• **AIM OF THE EXERCISE**: Every record is to be returned as written, with no omissions.

============================================================

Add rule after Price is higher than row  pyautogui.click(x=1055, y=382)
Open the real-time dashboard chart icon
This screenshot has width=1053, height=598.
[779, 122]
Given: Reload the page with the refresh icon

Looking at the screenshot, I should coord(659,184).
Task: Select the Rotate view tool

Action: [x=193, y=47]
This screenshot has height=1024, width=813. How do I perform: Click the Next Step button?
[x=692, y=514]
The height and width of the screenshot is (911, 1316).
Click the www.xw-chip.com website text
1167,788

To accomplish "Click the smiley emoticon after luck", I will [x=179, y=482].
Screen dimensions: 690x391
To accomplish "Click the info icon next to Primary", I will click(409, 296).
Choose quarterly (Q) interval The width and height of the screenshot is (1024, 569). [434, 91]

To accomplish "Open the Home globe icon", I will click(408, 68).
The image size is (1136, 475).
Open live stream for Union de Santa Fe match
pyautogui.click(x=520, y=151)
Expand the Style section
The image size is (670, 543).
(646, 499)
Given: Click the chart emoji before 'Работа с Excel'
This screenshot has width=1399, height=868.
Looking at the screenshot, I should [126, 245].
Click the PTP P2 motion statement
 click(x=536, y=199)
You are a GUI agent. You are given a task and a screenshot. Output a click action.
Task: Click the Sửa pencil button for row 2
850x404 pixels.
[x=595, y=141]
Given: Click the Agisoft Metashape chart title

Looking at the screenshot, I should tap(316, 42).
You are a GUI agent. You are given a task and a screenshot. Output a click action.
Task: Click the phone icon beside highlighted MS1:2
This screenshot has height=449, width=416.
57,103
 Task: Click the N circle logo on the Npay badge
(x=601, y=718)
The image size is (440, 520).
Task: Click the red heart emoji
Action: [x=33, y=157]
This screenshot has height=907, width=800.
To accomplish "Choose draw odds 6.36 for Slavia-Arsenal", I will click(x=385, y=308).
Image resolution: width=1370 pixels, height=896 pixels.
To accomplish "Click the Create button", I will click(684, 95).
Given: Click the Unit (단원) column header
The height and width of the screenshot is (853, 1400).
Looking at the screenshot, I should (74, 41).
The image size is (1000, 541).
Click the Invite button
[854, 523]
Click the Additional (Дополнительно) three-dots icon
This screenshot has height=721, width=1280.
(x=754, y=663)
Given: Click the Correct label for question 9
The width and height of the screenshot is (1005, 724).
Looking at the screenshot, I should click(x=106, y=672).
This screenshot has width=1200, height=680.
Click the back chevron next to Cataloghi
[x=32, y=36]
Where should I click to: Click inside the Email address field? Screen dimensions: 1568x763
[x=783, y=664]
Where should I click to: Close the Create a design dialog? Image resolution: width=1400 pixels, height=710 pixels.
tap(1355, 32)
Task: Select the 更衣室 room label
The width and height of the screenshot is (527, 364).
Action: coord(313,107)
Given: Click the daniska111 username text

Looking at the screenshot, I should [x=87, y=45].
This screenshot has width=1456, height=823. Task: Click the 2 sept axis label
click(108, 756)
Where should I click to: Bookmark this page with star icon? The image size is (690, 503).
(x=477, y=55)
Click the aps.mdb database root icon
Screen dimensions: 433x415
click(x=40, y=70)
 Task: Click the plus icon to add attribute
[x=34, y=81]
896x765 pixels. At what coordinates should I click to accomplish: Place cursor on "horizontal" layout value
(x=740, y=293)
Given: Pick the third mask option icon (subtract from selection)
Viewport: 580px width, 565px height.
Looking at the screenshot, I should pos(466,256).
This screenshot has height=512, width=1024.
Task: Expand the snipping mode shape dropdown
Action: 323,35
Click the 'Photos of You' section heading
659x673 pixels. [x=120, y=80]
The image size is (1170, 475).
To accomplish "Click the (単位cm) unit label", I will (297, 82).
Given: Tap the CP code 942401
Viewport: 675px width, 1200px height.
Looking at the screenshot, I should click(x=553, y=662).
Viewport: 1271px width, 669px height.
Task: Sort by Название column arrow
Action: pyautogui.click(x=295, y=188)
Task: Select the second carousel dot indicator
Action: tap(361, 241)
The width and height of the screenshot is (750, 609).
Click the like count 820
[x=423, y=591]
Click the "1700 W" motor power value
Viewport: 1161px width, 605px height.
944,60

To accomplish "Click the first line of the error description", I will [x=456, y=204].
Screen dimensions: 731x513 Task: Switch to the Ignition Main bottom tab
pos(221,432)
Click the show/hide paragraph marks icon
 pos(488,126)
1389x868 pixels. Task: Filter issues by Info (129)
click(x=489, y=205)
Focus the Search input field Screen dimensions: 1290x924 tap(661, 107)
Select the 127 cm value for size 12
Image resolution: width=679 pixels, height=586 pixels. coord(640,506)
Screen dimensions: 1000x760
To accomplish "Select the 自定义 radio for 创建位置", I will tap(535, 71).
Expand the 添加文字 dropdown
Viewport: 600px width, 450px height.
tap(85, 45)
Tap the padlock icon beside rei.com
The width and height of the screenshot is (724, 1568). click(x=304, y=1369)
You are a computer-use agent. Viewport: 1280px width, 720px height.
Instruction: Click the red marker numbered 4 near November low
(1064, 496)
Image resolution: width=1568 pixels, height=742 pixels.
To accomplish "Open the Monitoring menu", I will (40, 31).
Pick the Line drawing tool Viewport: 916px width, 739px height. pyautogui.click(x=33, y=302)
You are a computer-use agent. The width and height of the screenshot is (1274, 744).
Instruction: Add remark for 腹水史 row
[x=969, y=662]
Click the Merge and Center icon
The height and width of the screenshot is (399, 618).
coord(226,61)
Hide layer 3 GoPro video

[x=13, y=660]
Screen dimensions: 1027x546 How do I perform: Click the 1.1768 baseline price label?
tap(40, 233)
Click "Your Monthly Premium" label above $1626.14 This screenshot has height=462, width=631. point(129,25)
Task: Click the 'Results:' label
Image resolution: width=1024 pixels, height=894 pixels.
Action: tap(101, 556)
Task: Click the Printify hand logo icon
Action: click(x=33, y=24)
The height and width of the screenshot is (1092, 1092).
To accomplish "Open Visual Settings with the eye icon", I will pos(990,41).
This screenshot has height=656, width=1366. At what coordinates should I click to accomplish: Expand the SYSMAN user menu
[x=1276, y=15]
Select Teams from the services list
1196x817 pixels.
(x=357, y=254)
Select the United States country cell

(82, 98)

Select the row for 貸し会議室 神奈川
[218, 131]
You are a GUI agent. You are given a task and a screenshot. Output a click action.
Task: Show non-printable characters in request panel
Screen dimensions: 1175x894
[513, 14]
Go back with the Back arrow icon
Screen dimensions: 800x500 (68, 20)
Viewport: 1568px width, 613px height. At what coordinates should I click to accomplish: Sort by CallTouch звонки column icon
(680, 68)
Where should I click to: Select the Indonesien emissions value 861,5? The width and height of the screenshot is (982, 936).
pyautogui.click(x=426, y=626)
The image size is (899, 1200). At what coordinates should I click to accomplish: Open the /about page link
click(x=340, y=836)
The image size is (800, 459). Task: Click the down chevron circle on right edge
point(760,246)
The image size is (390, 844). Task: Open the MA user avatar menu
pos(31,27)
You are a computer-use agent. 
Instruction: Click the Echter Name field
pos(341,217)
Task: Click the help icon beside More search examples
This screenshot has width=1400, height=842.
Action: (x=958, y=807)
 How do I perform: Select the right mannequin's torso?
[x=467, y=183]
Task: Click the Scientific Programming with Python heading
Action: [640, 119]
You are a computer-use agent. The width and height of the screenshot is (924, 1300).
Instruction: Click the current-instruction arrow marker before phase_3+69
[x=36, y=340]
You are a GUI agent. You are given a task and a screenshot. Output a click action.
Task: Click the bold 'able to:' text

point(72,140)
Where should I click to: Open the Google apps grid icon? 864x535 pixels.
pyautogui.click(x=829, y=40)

============================================================

• **EXPECTED ANSWER**:
Add rule after Price is higher than row  pyautogui.click(x=1055, y=382)
Open the real-time dashboard chart icon
This screenshot has width=1053, height=598.
[779, 122]
Given: Reload the page with the refresh icon

Looking at the screenshot, I should coord(659,184).
Task: Select the Rotate view tool

Action: [x=193, y=47]
This screenshot has height=1024, width=813. How do I perform: Click the Next Step button?
[x=692, y=514]
The height and width of the screenshot is (911, 1316).
Click the www.xw-chip.com website text
1167,788

To accomplish "Click the smiley emoticon after luck", I will [x=179, y=482].
Screen dimensions: 690x391
To accomplish "Click the info icon next to Primary", I will click(409, 296).
Choose quarterly (Q) interval The width and height of the screenshot is (1024, 569). [434, 91]

To accomplish "Open the Home globe icon", I will click(408, 68).
The image size is (1136, 475).
Open live stream for Union de Santa Fe match
pyautogui.click(x=520, y=151)
Expand the Style section
The image size is (670, 543).
(646, 499)
Given: Click the chart emoji before 'Работа с Excel'
This screenshot has width=1399, height=868.
Looking at the screenshot, I should [126, 245].
Click the PTP P2 motion statement
 click(x=536, y=199)
You are a GUI agent. You are given a task and a screenshot. Output a click action.
Task: Click the Sửa pencil button for row 2
850x404 pixels.
[x=595, y=141]
Given: Click the Agisoft Metashape chart title

Looking at the screenshot, I should tap(316, 42).
You are a GUI agent. You are given a task and a screenshot. Output a click action.
Task: Click the phone icon beside highlighted MS1:2
This screenshot has height=449, width=416.
57,103
 Task: Click the N circle logo on the Npay badge
(x=601, y=718)
The image size is (440, 520).
Task: Click the red heart emoji
Action: [x=33, y=157]
This screenshot has height=907, width=800.
To accomplish "Choose draw odds 6.36 for Slavia-Arsenal", I will click(x=385, y=308).
Image resolution: width=1370 pixels, height=896 pixels.
To accomplish "Click the Create button", I will click(684, 95).
Given: Click the Unit (단원) column header
The height and width of the screenshot is (853, 1400).
Looking at the screenshot, I should (74, 41).
The image size is (1000, 541).
Click the Invite button
[854, 523]
Click the Additional (Дополнительно) three-dots icon
This screenshot has height=721, width=1280.
(x=754, y=663)
Given: Click the Correct label for question 9
The width and height of the screenshot is (1005, 724).
Looking at the screenshot, I should click(x=106, y=672).
This screenshot has width=1200, height=680.
Click the back chevron next to Cataloghi
[x=32, y=36]
Where should I click to: Click inside the Email address field? Screen dimensions: 1568x763
[x=783, y=664]
Where should I click to: Close the Create a design dialog? Image resolution: width=1400 pixels, height=710 pixels.
tap(1355, 32)
Task: Select the 更衣室 room label
The width and height of the screenshot is (527, 364).
Action: coord(313,107)
Given: Click the daniska111 username text

Looking at the screenshot, I should [x=87, y=45].
This screenshot has width=1456, height=823. Task: Click the 2 sept axis label
click(108, 756)
Where should I click to: Bookmark this page with star icon? The image size is (690, 503).
(x=477, y=55)
Click the aps.mdb database root icon
Screen dimensions: 433x415
click(x=40, y=70)
 Task: Click the plus icon to add attribute
[x=34, y=81]
896x765 pixels. At what coordinates should I click to accomplish: Place cursor on "horizontal" layout value
(x=740, y=293)
Given: Pick the third mask option icon (subtract from selection)
Viewport: 580px width, 565px height.
Looking at the screenshot, I should pos(466,256).
This screenshot has height=512, width=1024.
Task: Expand the snipping mode shape dropdown
Action: 323,35
Click the 'Photos of You' section heading
659x673 pixels. [x=120, y=80]
The image size is (1170, 475).
To accomplish "Click the (単位cm) unit label", I will (297, 82).
Given: Tap the CP code 942401
Viewport: 675px width, 1200px height.
Looking at the screenshot, I should click(x=553, y=662).
Viewport: 1271px width, 669px height.
Task: Sort by Название column arrow
Action: pyautogui.click(x=295, y=188)
Task: Select the second carousel dot indicator
Action: tap(361, 241)
The width and height of the screenshot is (750, 609).
Click the like count 820
[x=423, y=591]
Click the "1700 W" motor power value
Viewport: 1161px width, 605px height.
944,60

To accomplish "Click the first line of the error description", I will [x=456, y=204].
Screen dimensions: 731x513 Task: Switch to the Ignition Main bottom tab
pos(221,432)
Click the show/hide paragraph marks icon
 pos(488,126)
1389x868 pixels. Task: Filter issues by Info (129)
click(x=489, y=205)
Focus the Search input field Screen dimensions: 1290x924 tap(661, 107)
Select the 127 cm value for size 12
Image resolution: width=679 pixels, height=586 pixels. coord(640,506)
Screen dimensions: 1000x760
To accomplish "Select the 自定义 radio for 创建位置", I will tap(535, 71).
Expand the 添加文字 dropdown
Viewport: 600px width, 450px height.
tap(85, 45)
Tap the padlock icon beside rei.com
The width and height of the screenshot is (724, 1568). click(x=304, y=1369)
You are a computer-use agent. Viewport: 1280px width, 720px height.
Instruction: Click the red marker numbered 4 near November low
(1064, 496)
Image resolution: width=1568 pixels, height=742 pixels.
To accomplish "Open the Monitoring menu", I will (40, 31).
Pick the Line drawing tool Viewport: 916px width, 739px height. pyautogui.click(x=33, y=302)
You are a computer-use agent. The width and height of the screenshot is (1274, 744).
Instruction: Add remark for 腹水史 row
[x=969, y=662]
Click the Merge and Center icon
The height and width of the screenshot is (399, 618).
coord(226,61)
Hide layer 3 GoPro video

[x=13, y=660]
Screen dimensions: 1027x546 How do I perform: Click the 1.1768 baseline price label?
tap(40, 233)
Click "Your Monthly Premium" label above $1626.14 This screenshot has height=462, width=631. point(129,25)
Task: Click the 'Results:' label
Image resolution: width=1024 pixels, height=894 pixels.
Action: tap(101, 556)
Task: Click the Printify hand logo icon
Action: click(x=33, y=24)
The height and width of the screenshot is (1092, 1092).
To accomplish "Open Visual Settings with the eye icon", I will pos(990,41).
This screenshot has height=656, width=1366. At what coordinates should I click to accomplish: Expand the SYSMAN user menu
[x=1276, y=15]
Select Teams from the services list
1196x817 pixels.
(x=357, y=254)
Select the United States country cell

(82, 98)

Select the row for 貸し会議室 神奈川
[218, 131]
You are a GUI agent. You are given a task and a screenshot. Output a click action.
Task: Show non-printable characters in request panel
Screen dimensions: 1175x894
[513, 14]
Go back with the Back arrow icon
Screen dimensions: 800x500 (68, 20)
Viewport: 1568px width, 613px height. At what coordinates should I click to accomplish: Sort by CallTouch звонки column icon
(680, 68)
Where should I click to: Select the Indonesien emissions value 861,5? The width and height of the screenshot is (982, 936).
pyautogui.click(x=426, y=626)
The image size is (899, 1200). At what coordinates should I click to accomplish: Open the /about page link
click(x=340, y=836)
The image size is (800, 459). Task: Click the down chevron circle on right edge
point(760,246)
The image size is (390, 844). Task: Open the MA user avatar menu
pos(31,27)
You are a computer-use agent. 
Instruction: Click the Echter Name field
pos(341,217)
Task: Click the help icon beside More search examples
This screenshot has width=1400, height=842.
Action: (x=958, y=807)
 How do I perform: Select the right mannequin's torso?
[x=467, y=183]
Task: Click the Scientific Programming with Python heading
Action: [640, 119]
You are a computer-use agent. The width and height of the screenshot is (924, 1300).
Instruction: Click the current-instruction arrow marker before phase_3+69
[x=36, y=340]
You are a GUI agent. You are given a task and a screenshot. Output a click action.
Task: Click the bold 'able to:' text

point(72,140)
Where should I click to: Open the Google apps grid icon? 864x535 pixels.
pyautogui.click(x=829, y=40)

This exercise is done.